Boris Martin : Face à la montée de l’insécurité au Sahel, la doctrine française a changé : désormais la France rejette tout paiement de rançon et intervient militairement. Cela a provoqué l’inquiétude des ONG. Vous semblez soutenir cette nouvelle doctrine : auriez-vous la même position si vous étiez encore aux responsabilités dans une ONG ?

Jean-Christophe Rufin : Oui, tout à fait. Je ne crois pas qu’il faille avoir une sorte de religion de la non-violence. Il faut bien donner un coup d’arrêt à ce phénomène insécuritaire qui manifeste une progression très régulière : les groupes terroristes qui pratiquent la prise d’otages dans cette région ont été en quelque sorte armés par notre faiblesse, par le fait même d’avoir accepté par le passé de payer des rançons ou de libérer des prisonniers dangereux.

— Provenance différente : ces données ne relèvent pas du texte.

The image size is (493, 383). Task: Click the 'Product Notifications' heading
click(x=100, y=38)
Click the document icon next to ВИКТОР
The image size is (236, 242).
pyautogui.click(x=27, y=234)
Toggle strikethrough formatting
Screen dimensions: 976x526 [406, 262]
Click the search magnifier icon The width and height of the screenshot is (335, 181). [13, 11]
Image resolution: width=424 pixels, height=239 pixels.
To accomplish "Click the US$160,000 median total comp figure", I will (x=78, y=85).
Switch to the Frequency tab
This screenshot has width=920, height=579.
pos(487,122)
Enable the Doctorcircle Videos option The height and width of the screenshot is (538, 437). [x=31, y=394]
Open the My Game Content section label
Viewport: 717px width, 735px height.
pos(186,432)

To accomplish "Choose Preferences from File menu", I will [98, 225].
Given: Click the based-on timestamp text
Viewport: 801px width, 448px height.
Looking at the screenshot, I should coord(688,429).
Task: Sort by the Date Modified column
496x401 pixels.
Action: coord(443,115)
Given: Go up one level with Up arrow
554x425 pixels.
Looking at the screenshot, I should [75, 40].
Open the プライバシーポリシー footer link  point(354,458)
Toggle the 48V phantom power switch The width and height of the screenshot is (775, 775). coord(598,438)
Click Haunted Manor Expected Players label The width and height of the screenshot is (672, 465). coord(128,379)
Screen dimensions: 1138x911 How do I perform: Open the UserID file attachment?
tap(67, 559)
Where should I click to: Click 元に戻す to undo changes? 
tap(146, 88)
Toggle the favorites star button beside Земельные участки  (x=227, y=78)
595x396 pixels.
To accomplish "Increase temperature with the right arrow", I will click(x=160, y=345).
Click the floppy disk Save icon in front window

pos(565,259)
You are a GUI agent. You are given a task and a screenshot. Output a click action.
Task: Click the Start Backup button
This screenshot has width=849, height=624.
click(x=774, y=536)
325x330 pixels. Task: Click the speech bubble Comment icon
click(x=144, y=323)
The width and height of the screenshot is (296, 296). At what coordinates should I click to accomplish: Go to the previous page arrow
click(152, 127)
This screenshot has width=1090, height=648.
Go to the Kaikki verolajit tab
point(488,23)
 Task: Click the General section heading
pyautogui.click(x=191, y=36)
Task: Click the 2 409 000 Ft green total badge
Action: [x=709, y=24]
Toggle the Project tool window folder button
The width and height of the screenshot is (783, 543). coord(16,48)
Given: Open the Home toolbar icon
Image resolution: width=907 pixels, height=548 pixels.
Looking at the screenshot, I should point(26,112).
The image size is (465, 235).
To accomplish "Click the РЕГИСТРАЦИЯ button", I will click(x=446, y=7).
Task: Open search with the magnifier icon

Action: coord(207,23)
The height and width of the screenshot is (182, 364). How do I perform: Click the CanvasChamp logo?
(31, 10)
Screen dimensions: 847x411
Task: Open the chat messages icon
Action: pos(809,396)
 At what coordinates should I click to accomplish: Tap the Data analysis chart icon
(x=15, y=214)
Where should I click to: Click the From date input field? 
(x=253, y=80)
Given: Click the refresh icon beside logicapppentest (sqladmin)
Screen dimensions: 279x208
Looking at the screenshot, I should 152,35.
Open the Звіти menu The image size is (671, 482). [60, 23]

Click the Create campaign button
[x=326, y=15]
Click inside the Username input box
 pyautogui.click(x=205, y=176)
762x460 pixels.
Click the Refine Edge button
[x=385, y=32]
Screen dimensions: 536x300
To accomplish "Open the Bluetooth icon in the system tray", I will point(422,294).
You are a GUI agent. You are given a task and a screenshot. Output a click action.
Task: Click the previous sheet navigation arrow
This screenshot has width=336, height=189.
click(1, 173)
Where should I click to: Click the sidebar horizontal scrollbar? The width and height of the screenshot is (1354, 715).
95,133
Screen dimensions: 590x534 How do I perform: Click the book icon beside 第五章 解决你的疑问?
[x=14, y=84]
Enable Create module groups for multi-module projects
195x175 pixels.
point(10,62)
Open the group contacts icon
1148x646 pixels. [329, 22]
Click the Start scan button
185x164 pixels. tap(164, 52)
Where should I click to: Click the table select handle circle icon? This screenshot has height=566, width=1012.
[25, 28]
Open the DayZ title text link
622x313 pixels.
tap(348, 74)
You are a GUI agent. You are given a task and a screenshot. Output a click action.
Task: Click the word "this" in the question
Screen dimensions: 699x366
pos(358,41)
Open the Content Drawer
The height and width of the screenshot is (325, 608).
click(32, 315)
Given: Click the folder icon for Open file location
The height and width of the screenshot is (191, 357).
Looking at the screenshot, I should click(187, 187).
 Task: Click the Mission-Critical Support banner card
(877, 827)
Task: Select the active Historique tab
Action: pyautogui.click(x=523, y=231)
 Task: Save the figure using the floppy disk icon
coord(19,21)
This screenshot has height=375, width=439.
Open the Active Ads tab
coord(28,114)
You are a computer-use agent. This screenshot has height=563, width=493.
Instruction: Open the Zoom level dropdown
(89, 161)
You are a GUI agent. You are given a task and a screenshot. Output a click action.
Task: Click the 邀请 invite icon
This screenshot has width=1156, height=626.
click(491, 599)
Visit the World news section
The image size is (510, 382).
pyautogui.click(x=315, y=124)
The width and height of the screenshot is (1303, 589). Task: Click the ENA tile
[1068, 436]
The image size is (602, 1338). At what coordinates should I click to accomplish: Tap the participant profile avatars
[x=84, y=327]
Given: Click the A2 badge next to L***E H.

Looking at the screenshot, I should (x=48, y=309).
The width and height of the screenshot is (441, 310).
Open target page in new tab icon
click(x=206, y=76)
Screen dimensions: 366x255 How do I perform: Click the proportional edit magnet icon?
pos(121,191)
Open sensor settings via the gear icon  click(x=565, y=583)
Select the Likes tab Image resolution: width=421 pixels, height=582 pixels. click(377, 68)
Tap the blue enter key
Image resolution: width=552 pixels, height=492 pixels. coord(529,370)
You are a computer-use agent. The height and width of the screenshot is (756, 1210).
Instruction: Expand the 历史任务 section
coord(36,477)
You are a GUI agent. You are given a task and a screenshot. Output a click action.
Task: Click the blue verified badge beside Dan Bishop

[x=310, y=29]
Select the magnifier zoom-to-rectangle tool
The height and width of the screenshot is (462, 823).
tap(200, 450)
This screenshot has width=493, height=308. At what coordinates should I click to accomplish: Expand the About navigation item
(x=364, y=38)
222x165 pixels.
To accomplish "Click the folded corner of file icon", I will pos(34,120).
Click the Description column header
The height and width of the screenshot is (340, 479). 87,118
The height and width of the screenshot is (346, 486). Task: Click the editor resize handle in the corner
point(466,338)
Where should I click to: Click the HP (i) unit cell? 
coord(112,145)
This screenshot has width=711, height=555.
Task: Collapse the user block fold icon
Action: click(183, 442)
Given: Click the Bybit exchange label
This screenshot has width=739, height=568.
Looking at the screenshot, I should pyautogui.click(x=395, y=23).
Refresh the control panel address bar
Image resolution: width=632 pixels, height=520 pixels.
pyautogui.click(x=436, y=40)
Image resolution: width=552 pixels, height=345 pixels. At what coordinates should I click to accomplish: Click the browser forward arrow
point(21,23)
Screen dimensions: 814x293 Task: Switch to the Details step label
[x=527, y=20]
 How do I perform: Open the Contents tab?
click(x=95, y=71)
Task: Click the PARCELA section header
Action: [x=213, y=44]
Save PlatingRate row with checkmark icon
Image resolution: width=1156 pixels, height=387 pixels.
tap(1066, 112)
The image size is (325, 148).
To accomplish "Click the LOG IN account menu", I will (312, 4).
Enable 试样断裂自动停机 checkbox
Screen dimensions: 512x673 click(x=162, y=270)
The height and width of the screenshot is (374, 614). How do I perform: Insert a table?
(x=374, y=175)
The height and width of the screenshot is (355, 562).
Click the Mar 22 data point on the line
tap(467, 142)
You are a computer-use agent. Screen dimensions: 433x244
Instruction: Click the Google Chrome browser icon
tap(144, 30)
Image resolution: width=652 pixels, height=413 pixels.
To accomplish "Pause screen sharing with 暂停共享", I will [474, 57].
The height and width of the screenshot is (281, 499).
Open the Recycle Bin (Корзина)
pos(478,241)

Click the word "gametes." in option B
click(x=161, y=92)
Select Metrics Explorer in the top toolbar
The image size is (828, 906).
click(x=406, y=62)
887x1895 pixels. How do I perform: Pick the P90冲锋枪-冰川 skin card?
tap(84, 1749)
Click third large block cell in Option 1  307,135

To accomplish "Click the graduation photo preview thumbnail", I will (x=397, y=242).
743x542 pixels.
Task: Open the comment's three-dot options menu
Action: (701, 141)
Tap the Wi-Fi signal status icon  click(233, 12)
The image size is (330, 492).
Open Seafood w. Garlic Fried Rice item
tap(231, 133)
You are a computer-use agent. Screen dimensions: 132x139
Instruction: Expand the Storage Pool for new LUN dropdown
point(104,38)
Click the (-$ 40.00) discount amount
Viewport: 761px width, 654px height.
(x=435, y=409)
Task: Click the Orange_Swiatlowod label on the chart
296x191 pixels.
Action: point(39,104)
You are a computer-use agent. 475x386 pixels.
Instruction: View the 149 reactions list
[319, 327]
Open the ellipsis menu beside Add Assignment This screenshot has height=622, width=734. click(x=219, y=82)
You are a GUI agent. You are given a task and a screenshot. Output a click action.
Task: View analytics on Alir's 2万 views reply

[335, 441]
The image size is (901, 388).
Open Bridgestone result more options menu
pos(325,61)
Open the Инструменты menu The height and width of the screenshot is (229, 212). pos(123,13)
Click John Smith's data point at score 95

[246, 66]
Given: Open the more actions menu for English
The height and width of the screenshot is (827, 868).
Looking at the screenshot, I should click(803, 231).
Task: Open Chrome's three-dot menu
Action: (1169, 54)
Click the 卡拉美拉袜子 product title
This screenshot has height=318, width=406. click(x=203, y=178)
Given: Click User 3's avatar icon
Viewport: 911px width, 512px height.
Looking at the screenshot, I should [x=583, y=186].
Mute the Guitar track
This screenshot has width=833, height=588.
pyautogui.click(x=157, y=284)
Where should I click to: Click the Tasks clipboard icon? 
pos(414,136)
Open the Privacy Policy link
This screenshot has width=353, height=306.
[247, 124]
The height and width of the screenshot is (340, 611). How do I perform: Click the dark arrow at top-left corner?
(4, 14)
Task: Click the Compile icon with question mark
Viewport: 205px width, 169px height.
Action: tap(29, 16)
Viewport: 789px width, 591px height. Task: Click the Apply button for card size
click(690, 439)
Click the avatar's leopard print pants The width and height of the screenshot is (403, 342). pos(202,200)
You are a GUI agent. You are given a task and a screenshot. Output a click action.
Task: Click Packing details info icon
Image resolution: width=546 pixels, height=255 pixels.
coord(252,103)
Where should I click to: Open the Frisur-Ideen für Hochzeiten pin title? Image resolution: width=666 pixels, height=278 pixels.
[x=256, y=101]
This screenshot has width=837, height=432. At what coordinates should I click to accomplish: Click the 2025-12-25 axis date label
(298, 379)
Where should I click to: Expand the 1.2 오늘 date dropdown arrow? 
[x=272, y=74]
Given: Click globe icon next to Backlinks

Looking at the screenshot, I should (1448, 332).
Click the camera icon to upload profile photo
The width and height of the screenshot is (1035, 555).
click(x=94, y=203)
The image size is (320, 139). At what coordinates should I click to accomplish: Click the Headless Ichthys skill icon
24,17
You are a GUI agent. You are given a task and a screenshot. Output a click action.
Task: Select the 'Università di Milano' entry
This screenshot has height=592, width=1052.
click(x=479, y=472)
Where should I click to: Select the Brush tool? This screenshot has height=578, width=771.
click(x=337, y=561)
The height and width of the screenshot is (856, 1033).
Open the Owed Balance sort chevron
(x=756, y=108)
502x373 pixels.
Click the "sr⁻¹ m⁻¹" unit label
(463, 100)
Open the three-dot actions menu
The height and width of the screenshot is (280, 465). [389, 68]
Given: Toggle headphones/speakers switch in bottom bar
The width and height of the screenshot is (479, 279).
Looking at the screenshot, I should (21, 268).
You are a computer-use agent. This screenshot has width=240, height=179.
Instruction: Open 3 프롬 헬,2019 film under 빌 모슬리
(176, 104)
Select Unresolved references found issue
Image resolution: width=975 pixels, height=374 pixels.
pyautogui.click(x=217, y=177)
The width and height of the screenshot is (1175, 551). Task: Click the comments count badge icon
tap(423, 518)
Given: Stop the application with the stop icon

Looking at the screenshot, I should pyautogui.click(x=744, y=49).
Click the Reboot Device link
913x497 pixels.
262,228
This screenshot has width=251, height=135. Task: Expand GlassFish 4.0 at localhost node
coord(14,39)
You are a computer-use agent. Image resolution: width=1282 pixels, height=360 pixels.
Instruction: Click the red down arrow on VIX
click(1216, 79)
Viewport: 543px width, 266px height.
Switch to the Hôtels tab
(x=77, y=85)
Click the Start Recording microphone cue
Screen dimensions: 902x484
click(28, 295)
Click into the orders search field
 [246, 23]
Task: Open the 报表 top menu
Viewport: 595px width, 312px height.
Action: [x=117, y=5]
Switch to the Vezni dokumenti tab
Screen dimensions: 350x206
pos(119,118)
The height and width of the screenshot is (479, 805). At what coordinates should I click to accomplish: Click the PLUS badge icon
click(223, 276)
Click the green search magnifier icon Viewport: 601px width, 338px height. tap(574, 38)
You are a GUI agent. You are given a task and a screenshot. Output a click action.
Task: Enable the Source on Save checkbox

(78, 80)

Marquer une sorte de ligne rouge au-delà de laquelle il peut y avoir une réponse armée, ce n’est pas mettre en péril la sécurité de tous, mais au contraire la préserver. L’usage de la force est ici de nature à sauver des vies humaines et donc à servir la cause humanitaire.

B. M : Vous aviez en quelque sorte levé le voile sur ce qui se passe dans cette zone dans votre dernier livre, Katiba[1]. Le point d’orgue de cette escalade insécuritaire aura été l’assassinat de deux Français, dont un humanitaire. J’imagine que vous suivez toujours la situation : quelles sont les évolutions récentes ?

 

J.- C. R : Il y a eu entre-temps les événements survenus en Libye. Jusque là, les terroristes sahéliens regardaient vers le Sud. Or depuis quelques semaines, c’est ce qui se passe dans le Nord qui les intéresse. Je ne dis pas que l’opposition libyenne est composée de membres d’Al-Qaïda, mais il est certain que les gens d’Aqmi ne peuvent pas se désintéresser de ce qui se passe actuellement en Libye. Ils ont notamment des relais dans la région de Benghazi et ce depuis longtemps, notamment du fait de leurs liens avec celui qu’on appelait Abou Laith al-Libi, c’est-à-dire le Libyen[2]. C’est donc une formidable opportunité pour eux de récupérer de l’armement, de recruter des hommes, voire de prendre part sous quelque forme que ce soit aux changements politiques en cours. Je crois donc qu’il y a en ce moment une suspension de leurs activités dans la zone sahélienne, mais ça ne veut absolument pas dire qu’il y aurait un affaiblissement de ces groupes. Bien au contraire.

B. M : On parle beaucoup depuis quelques années de l’intégration de l’humanitaire dans le dispositif militaire et plus largement politique et diplomatique des Etats. S’il y a une doctrine anti-terroriste en France, quelle place y est faite aux humanitaires ?

J.- C. R : Je n’ai jamais été favorable au rapprochement entre les humanitaires et l’Etat, à cette approche américaine de l’humanitaire embedded, c’est-à-dire « embarqué ». Chacun doit connaître ce que fait l’autre, mais chacun a son domaine d’activité. Que les autorités françaises répondent dans un certain cadre politique et militaire, c’est leur responsabilité. Aux ONG de décider ensuite où elles veulent intervenir. Mais je ne suis pas favorable au fait de tisser un lien car la confusion peut rapidement devenir dangereuse : en cas d’usage de la force, les humanitaires pourraient être assimilés aux combattants.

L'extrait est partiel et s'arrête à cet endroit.